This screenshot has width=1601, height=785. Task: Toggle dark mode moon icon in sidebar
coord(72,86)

============================================================

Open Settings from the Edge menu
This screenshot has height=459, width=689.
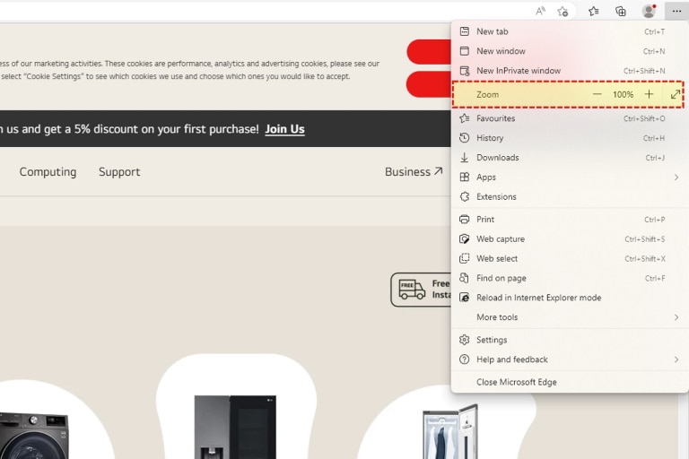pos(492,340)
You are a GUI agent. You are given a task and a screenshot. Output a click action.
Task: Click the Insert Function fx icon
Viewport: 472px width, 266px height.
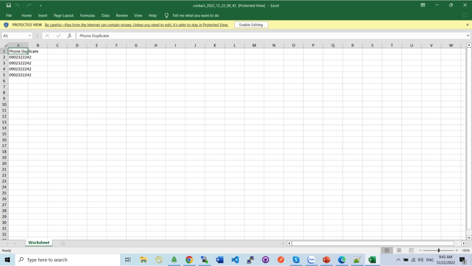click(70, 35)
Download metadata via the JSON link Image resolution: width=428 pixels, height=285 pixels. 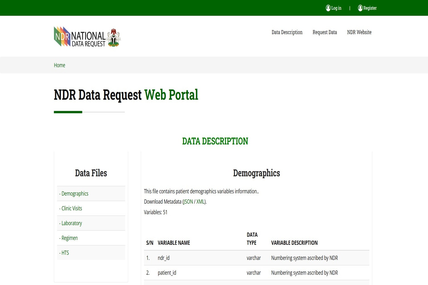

============================================================

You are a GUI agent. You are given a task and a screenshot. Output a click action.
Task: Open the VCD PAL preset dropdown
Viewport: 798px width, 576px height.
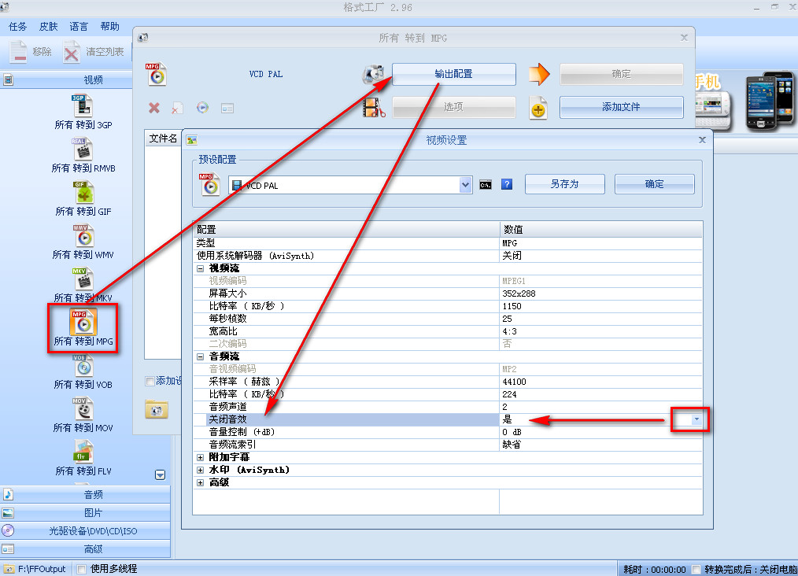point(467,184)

============================================================

- [What you have to do] Copy out, from the material above, each line where the word "Open" is present.

- [Completed exercise]
Open Settings from the Edge menu
Task: Open the VCD PAL preset dropdown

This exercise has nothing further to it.